Las exportaciones de crudo de Irán se han desplomado hasta su nivel más bajo en dos años, según datos de la firma de inteligencia de materias primas Kpler, justo la semana en que comenzaron las negociaciones clave con Estados Unidos en Ginebra, Suiza.
Durante enero el volumen de cargamentos iraníes con destino a China se redujo de manera abrupta, informó Amena Bakr, jefa de Energía de Medio Oriente y análisis OPEP+ en Kpler, al medio CNN.
La presión diplomática y económica sobre Irán es de larga data. Desde la salida de Estados Unidos del acuerdo nuclear en 2018, Washington intensificó las sanciones, apuntando principalmente al sector petrolero persa. Beijing, como principal comprador del crudo iraní, se convirtió en el último sostén relevante para una economía castigada por las sanciones occidentales.

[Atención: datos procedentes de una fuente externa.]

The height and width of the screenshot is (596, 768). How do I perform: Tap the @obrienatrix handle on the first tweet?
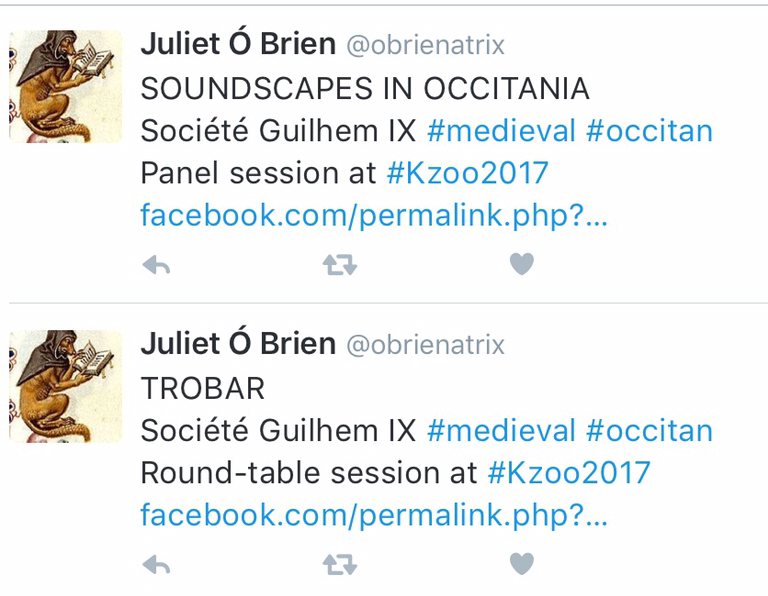click(x=425, y=45)
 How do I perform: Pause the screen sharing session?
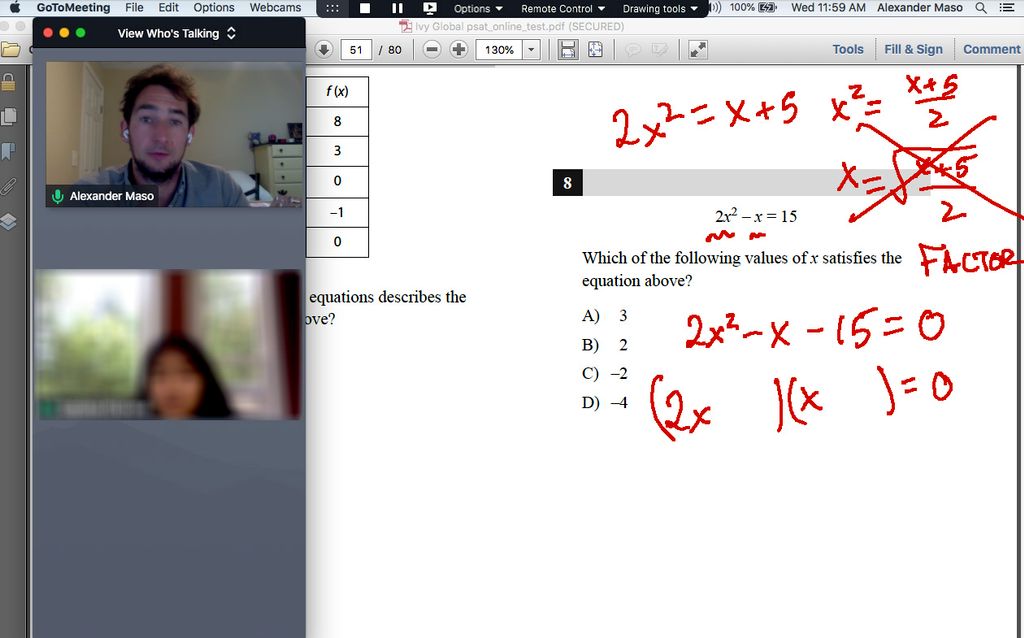[397, 8]

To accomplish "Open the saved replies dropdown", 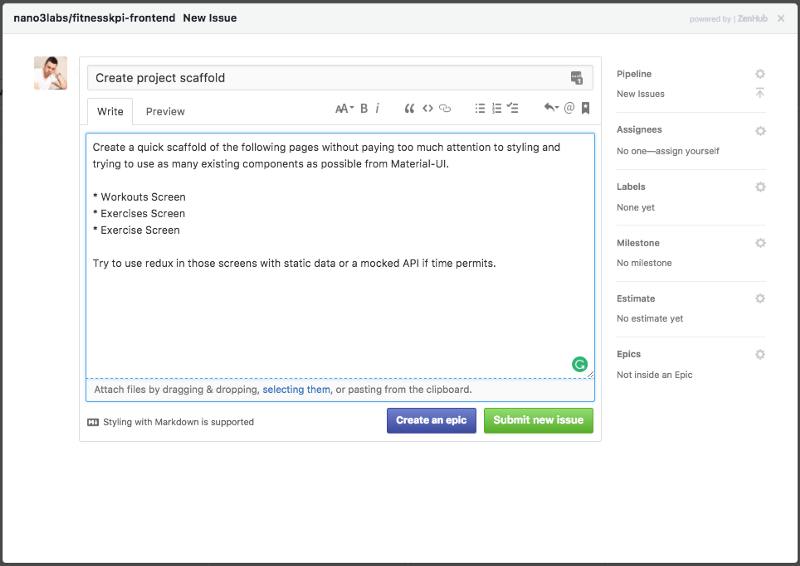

El reciente endurecimiento de las restricciones estadounidenses busca incrementar el costo para Irán de continuar con su programa nuclear. Esta ofensiva coincide con un momento delicado: Teherán negocia en busca de un acuerdo que podría levantar todas las sanciones y revitalizar su economía, golpeada y dependiente de los ingresos petroleros.
El secretario de Estado de Estados Unidos, Marco Rubio, manifestó su expectativa de que Teherán y Washington logren dejar atrás años de hostilidad y confrontación para llegar a un entendimiento. Por su parte, el ministro de Asuntos Exteriores de Irán, Abbas Araghchi, sostuvo un encuentro con el responsable del organismo de control atómico de las Naciones Unidas, donde evaluó las iniciativas que tiene previsto llevar a las conversaciones indirectas con el enviado especial estadounidense, Steve Witkoff, en Suiza, según informó la televisión estatal iraní.
En una nota, los analistas de ANZ Group Holdings Ltd., Brian Martin y Daniel Hynes, declararon: “El mercado sigue inestable debido a las incertidumbres geopolíticas”. Añadieron: “Si la tensión en Oriente Medio disminuye o se logran avances significativos en la guerra de Ucrania, la prima de riesgo que actualmente pesa sobre los precios del petróleo podría reducirse rápidamente”.
Según el seguimiento de Kpler, el efecto de las sanciones sobre el flujo petrolero hacia China fue inmediato. Amena Bakr detalló a CNN que “las tensiones geopolíticas crecientes y el endurecimiento de las sanciones occidentales ralentizaron las cargas de crudo iraní al cierre de mes”.
Agregó que las exportaciones “probablemente caigan en enero por debajo de 1,35 millones de barriles diarios, un nivel no visto desde enero de 2024″. Este recorte marca un retroceso sensible para el comercio persa, que ya durante dos años enfrentó una lenta recuperación bajo sanciones multilaterales.
China, como único gran comprador, ha manejado con cautela el riesgo de depender de un suministro tan vulnerable. Pekín ha sabido aprovechar los descuentos que Irán debe ofrecer, mientras evalúa costos y ventajas en su propio juego geopolítico con Washington.